Problem to solve >>
Each line below that holds the word "SAVE" counts toward the answer; reply with the total number only.

Data for analysis >>
_ _ _ _ _

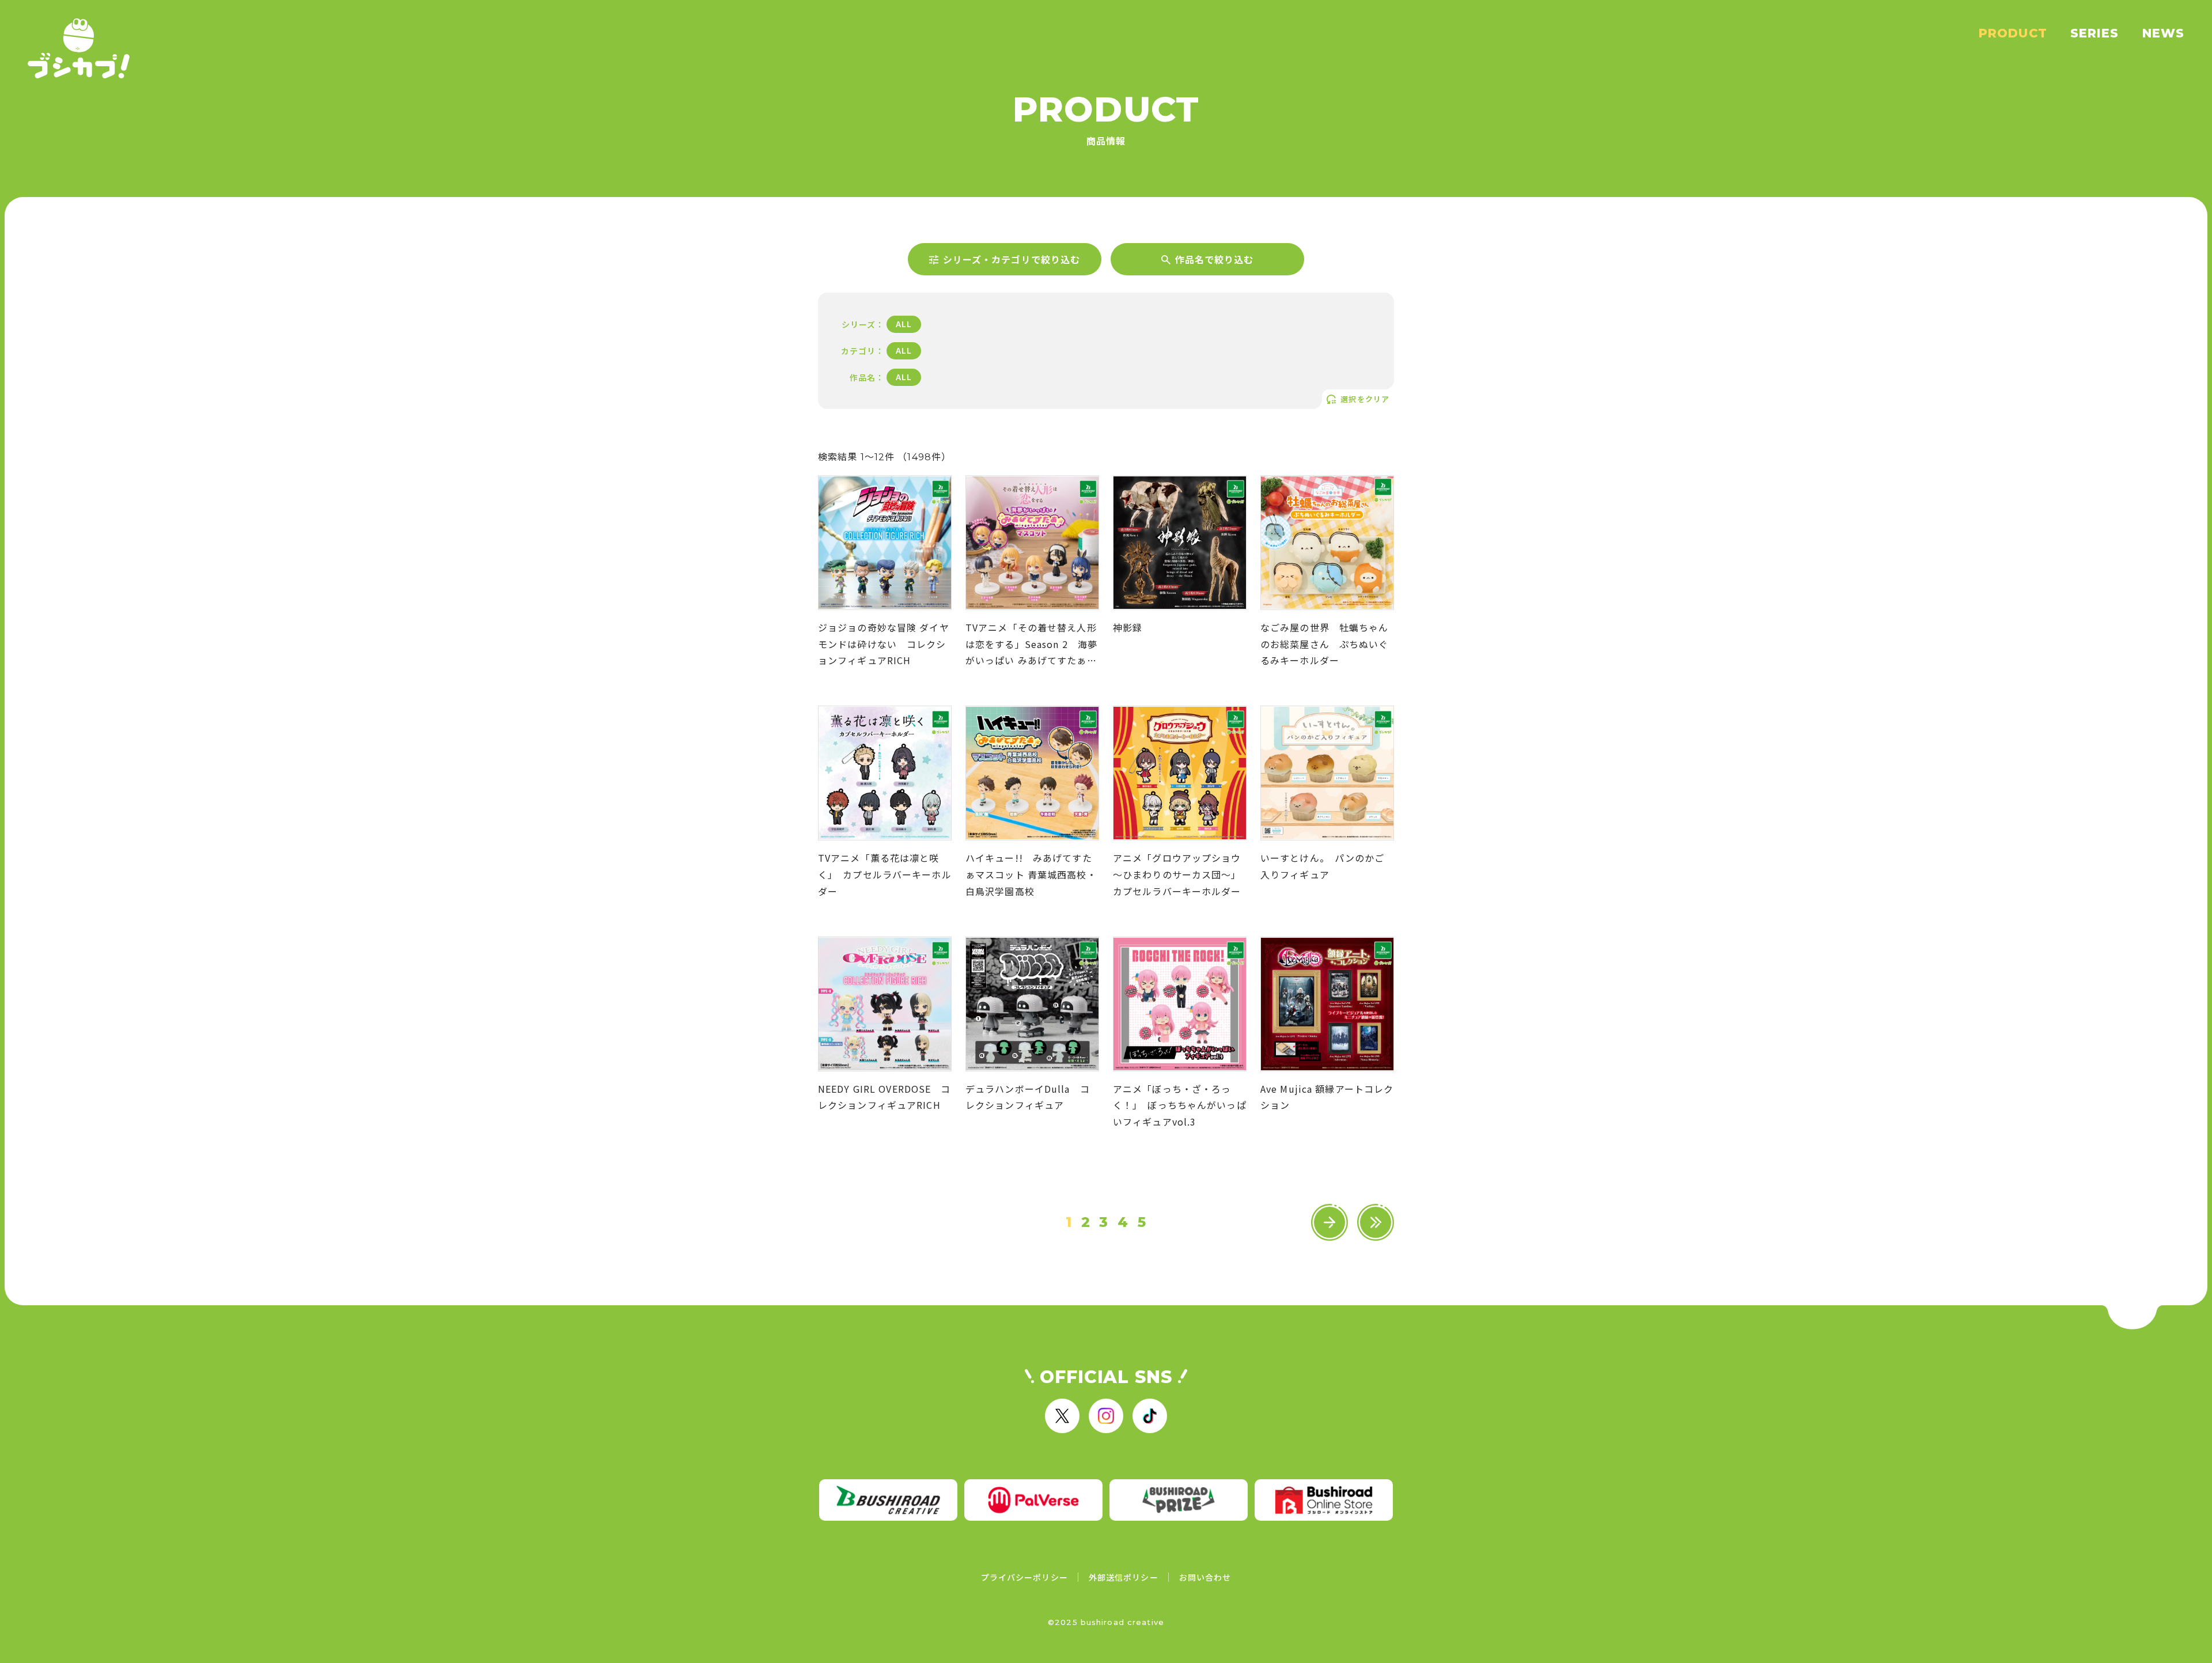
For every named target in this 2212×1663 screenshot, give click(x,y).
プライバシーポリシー (1024, 1577)
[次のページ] (1329, 1222)
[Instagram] (1106, 1416)
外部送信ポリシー (1123, 1577)
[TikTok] (1149, 1416)
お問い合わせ (1205, 1577)
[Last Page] (1375, 1222)
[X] (1062, 1416)
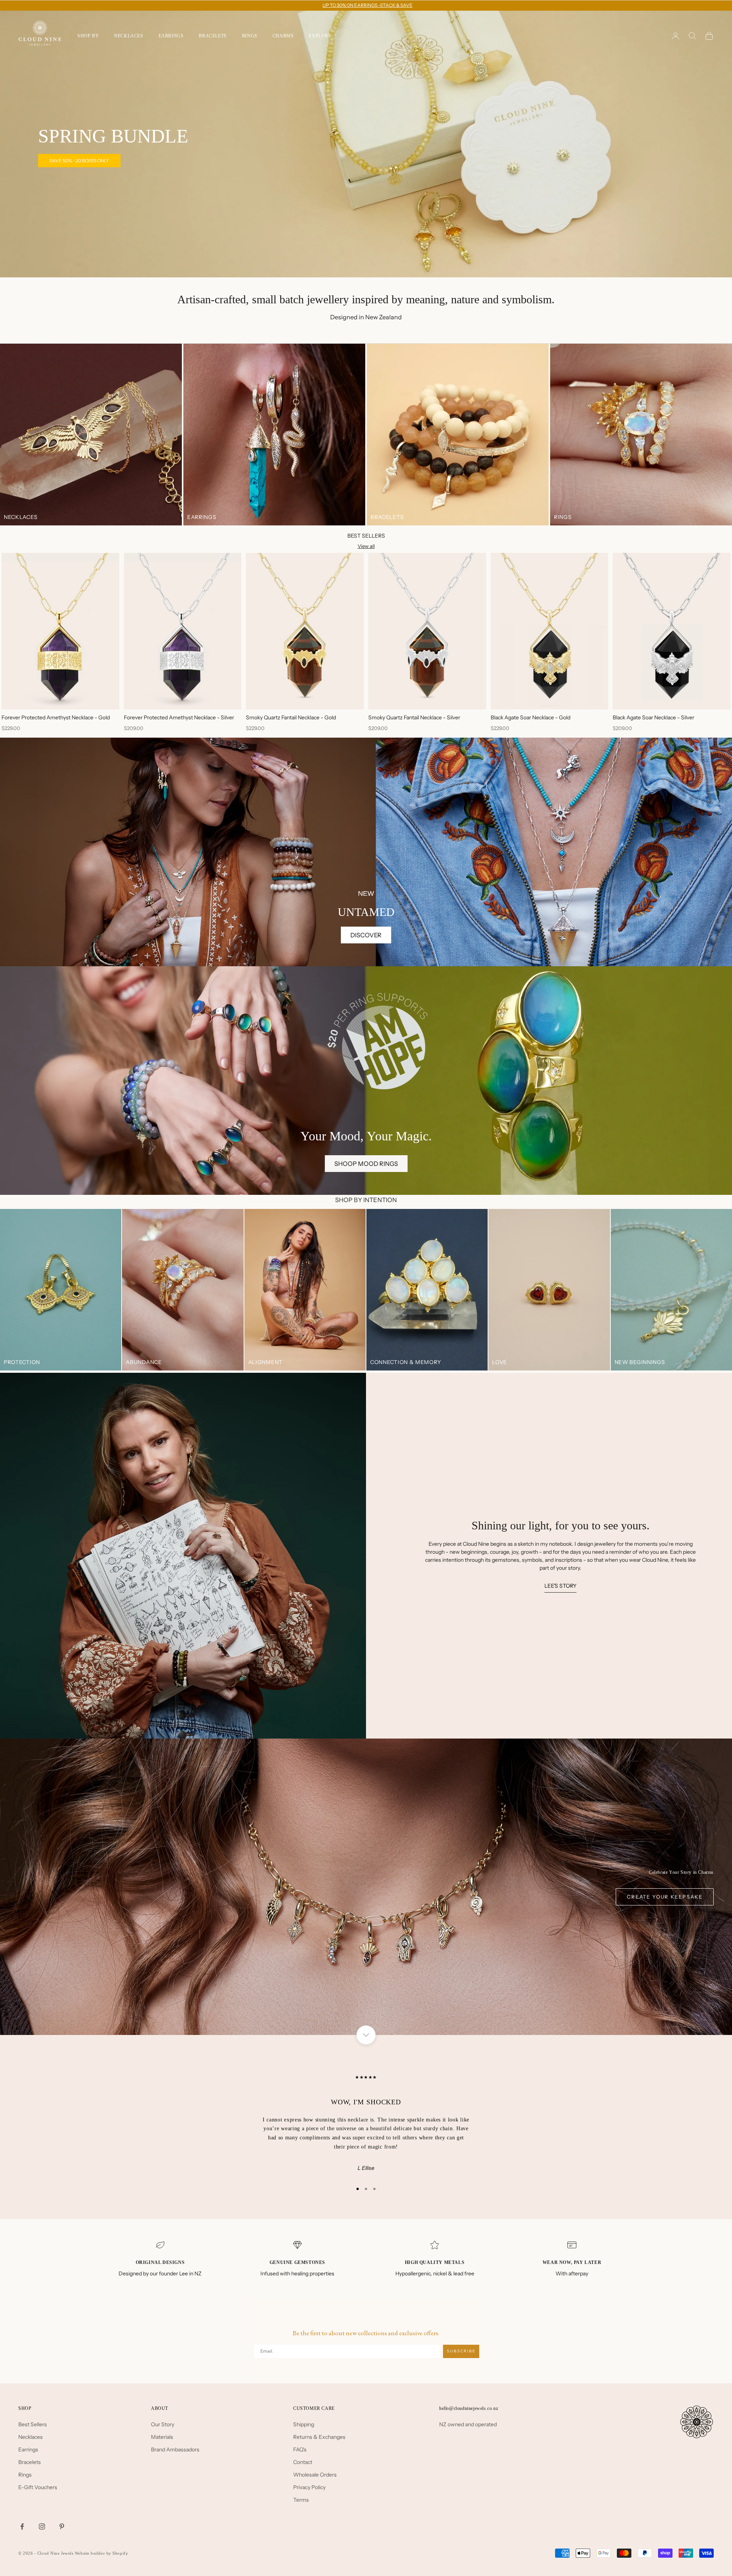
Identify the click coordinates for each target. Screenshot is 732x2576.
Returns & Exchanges (319, 2437)
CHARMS (283, 35)
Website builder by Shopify (101, 2553)
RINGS (249, 35)
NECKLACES (128, 35)
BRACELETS (212, 35)
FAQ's (300, 2449)
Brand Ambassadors (175, 2449)
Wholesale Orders (315, 2474)
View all (366, 546)
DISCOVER (366, 935)
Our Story (162, 2424)
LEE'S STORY (560, 1585)
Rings (25, 2474)
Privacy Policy (309, 2487)
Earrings (28, 2449)
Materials (162, 2437)
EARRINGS (171, 35)
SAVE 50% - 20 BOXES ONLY (79, 160)
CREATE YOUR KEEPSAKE (665, 1897)
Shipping (303, 2424)
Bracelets (29, 2462)
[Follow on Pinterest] (62, 2526)
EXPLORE (320, 35)
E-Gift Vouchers (37, 2487)
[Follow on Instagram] (42, 2526)
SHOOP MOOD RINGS (366, 1163)
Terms (301, 2499)
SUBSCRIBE (461, 2351)
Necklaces (30, 2437)
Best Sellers (32, 2424)
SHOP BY (88, 35)
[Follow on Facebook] (22, 2526)
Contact (302, 2462)
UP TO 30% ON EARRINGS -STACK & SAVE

_ _ _ _ _

Result of the task >>
2